## TASK PROMPT:
Turn every line of the items below into a numbered list, dropping the blank lines.

## DATA FOR THIS TASK:
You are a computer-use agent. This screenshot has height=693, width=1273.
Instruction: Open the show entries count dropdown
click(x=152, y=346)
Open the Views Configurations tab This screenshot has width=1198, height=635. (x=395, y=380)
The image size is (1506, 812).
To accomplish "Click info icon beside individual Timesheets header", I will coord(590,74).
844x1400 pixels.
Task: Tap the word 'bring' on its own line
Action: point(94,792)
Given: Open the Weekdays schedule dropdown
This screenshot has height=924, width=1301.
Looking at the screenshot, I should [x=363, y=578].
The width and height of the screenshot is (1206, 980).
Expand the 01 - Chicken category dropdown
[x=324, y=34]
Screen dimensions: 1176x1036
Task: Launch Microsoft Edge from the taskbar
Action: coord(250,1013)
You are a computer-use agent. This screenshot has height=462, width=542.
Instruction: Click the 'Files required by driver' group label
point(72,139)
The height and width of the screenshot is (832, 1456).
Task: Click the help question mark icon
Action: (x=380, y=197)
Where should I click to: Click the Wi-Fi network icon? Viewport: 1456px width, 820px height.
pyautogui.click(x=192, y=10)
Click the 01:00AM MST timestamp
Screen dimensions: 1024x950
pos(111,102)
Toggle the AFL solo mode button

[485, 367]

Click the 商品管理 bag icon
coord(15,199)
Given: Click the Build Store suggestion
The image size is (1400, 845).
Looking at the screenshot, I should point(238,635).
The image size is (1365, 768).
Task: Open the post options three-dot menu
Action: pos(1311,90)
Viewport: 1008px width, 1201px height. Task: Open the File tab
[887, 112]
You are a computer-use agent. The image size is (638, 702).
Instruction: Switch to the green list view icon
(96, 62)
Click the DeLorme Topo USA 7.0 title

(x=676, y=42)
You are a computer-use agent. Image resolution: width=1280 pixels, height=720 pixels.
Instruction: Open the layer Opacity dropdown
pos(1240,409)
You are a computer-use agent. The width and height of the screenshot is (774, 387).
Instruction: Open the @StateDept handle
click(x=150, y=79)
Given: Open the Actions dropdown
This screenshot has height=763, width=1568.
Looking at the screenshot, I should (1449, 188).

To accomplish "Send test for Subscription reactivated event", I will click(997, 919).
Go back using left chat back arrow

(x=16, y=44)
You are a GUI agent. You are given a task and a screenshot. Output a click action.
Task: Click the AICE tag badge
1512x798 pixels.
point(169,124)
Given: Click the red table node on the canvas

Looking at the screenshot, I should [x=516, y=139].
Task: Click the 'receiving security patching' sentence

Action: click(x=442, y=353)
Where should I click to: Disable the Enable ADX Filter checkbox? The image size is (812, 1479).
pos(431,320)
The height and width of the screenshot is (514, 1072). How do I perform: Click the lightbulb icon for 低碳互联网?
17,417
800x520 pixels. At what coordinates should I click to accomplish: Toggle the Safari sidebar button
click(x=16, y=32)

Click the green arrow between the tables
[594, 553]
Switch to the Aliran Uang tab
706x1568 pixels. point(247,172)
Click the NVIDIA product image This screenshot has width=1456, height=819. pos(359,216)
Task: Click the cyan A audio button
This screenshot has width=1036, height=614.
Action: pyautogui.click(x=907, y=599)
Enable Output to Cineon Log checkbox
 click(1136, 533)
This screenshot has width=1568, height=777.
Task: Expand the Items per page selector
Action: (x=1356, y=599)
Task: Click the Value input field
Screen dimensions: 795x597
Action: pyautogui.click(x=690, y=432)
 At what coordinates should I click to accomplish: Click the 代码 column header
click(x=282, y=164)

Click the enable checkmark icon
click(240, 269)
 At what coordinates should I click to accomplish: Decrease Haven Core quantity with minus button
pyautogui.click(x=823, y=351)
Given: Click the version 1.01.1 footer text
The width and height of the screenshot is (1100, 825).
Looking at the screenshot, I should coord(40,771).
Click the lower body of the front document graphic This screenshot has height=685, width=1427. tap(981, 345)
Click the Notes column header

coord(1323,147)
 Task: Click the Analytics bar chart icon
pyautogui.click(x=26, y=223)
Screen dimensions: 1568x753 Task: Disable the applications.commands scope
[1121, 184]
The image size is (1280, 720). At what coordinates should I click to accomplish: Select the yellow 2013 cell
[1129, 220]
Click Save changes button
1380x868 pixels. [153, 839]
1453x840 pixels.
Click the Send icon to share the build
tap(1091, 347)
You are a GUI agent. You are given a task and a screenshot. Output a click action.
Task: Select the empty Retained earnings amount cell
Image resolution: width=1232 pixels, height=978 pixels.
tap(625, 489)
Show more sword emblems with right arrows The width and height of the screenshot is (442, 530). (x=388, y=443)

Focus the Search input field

## RESPONSE TO THIS EXERCISE:
1. You are a computer-use agent. This screenshot has height=693, width=1273.
2. Instruction: Open the show entries count dropdown
3. click(x=152, y=346)
4. Open the Views Configurations tab This screenshot has width=1198, height=635. (x=395, y=380)
5. The image size is (1506, 812).
6. To accomplish "Click info icon beside individual Timesheets header", I will coord(590,74).
7. 844x1400 pixels.
8. Task: Tap the word 'bring' on its own line
9. Action: point(94,792)
10. Given: Open the Weekdays schedule dropdown
11. This screenshot has height=924, width=1301.
12. Looking at the screenshot, I should [x=363, y=578].
13. The width and height of the screenshot is (1206, 980).
14. Expand the 01 - Chicken category dropdown
15. [x=324, y=34]
16. Screen dimensions: 1176x1036
17. Task: Launch Microsoft Edge from the taskbar
18. Action: coord(250,1013)
19. You are a computer-use agent. This screenshot has height=462, width=542.
20. Instruction: Click the 'Files required by driver' group label
21. point(72,139)
22. The height and width of the screenshot is (832, 1456).
23. Task: Click the help question mark icon
24. Action: (x=380, y=197)
25. Where should I click to: Click the Wi-Fi network icon? Viewport: 1456px width, 820px height.
26. pyautogui.click(x=192, y=10)
27. Click the 01:00AM MST timestamp
28. Screen dimensions: 1024x950
29. pos(111,102)
30. Toggle the AFL solo mode button
31. [485, 367]
32. Click the 商品管理 bag icon
33. coord(15,199)
34. Given: Click the Build Store suggestion
35. The image size is (1400, 845).
36. Looking at the screenshot, I should point(238,635).
37. The image size is (1365, 768).
38. Task: Open the post options three-dot menu
39. Action: pos(1311,90)
40. Viewport: 1008px width, 1201px height. Task: Open the File tab
41. [887, 112]
42. You are a computer-use agent. The image size is (638, 702).
43. Instruction: Switch to the green list view icon
44. (96, 62)
45. Click the DeLorme Topo USA 7.0 title
46. (x=676, y=42)
47. You are a computer-use agent. Image resolution: width=1280 pixels, height=720 pixels.
48. Instruction: Open the layer Opacity dropdown
49. pos(1240,409)
50. You are a computer-use agent. The width and height of the screenshot is (774, 387).
51. Instruction: Open the @StateDept handle
52. click(x=150, y=79)
53. Given: Open the Actions dropdown
54. This screenshot has height=763, width=1568.
55. Looking at the screenshot, I should (1449, 188).
56. To accomplish "Send test for Subscription reactivated event", I will click(997, 919).
57. Go back using left chat back arrow
58. (x=16, y=44)
59. You are a GUI agent. You are given a task and a screenshot. Output a click action.
60. Task: Click the AICE tag badge
61. 1512x798 pixels.
62. point(169,124)
63. Given: Click the red table node on the canvas
64. Looking at the screenshot, I should [x=516, y=139].
65. Task: Click the 'receiving security patching' sentence
66. Action: click(x=442, y=353)
67. Where should I click to: Disable the Enable ADX Filter checkbox? The image size is (812, 1479).
68. pos(431,320)
69. The height and width of the screenshot is (514, 1072). How do I perform: Click the lightbulb icon for 低碳互联网?
70. 17,417
71. 800x520 pixels. At what coordinates should I click to accomplish: Toggle the Safari sidebar button
72. click(x=16, y=32)
73. Click the green arrow between the tables
74. [594, 553]
75. Switch to the Aliran Uang tab
76. 706x1568 pixels. point(247,172)
77. Click the NVIDIA product image This screenshot has width=1456, height=819. pos(359,216)
78. Task: Click the cyan A audio button
79. This screenshot has width=1036, height=614.
80. Action: pyautogui.click(x=907, y=599)
81. Enable Output to Cineon Log checkbox
82.  click(1136, 533)
83. This screenshot has width=1568, height=777.
84. Task: Expand the Items per page selector
85. Action: (x=1356, y=599)
86. Task: Click the Value input field
87. Screen dimensions: 795x597
88. Action: pyautogui.click(x=690, y=432)
89.  At what coordinates should I click to accomplish: Click the 代码 column header
90. click(x=282, y=164)
91. Click the enable checkmark icon
92. click(240, 269)
93.  At what coordinates should I click to accomplish: Decrease Haven Core quantity with minus button
94. pyautogui.click(x=823, y=351)
95. Given: Click the version 1.01.1 footer text
96. The width and height of the screenshot is (1100, 825).
97. Looking at the screenshot, I should coord(40,771).
98. Click the lower body of the front document graphic This screenshot has height=685, width=1427. tap(981, 345)
99. Click the Notes column header
100. coord(1323,147)
101.  Task: Click the Analytics bar chart icon
102. pyautogui.click(x=26, y=223)
103. Screen dimensions: 1568x753 Task: Disable the applications.commands scope
104. [1121, 184]
105. The image size is (1280, 720). At what coordinates should I click to accomplish: Select the yellow 2013 cell
106. [1129, 220]
107. Click Save changes button
108. 1380x868 pixels. [153, 839]
109. 1453x840 pixels.
110. Click the Send icon to share the build
111. tap(1091, 347)
112. You are a GUI agent. You are given a task and a screenshot. Output a click action.
113. Task: Select the empty Retained earnings amount cell
114. Image resolution: width=1232 pixels, height=978 pixels.
115. tap(625, 489)
116. Show more sword emblems with right arrows The width and height of the screenshot is (442, 530). (x=388, y=443)
117. Focus the Search input field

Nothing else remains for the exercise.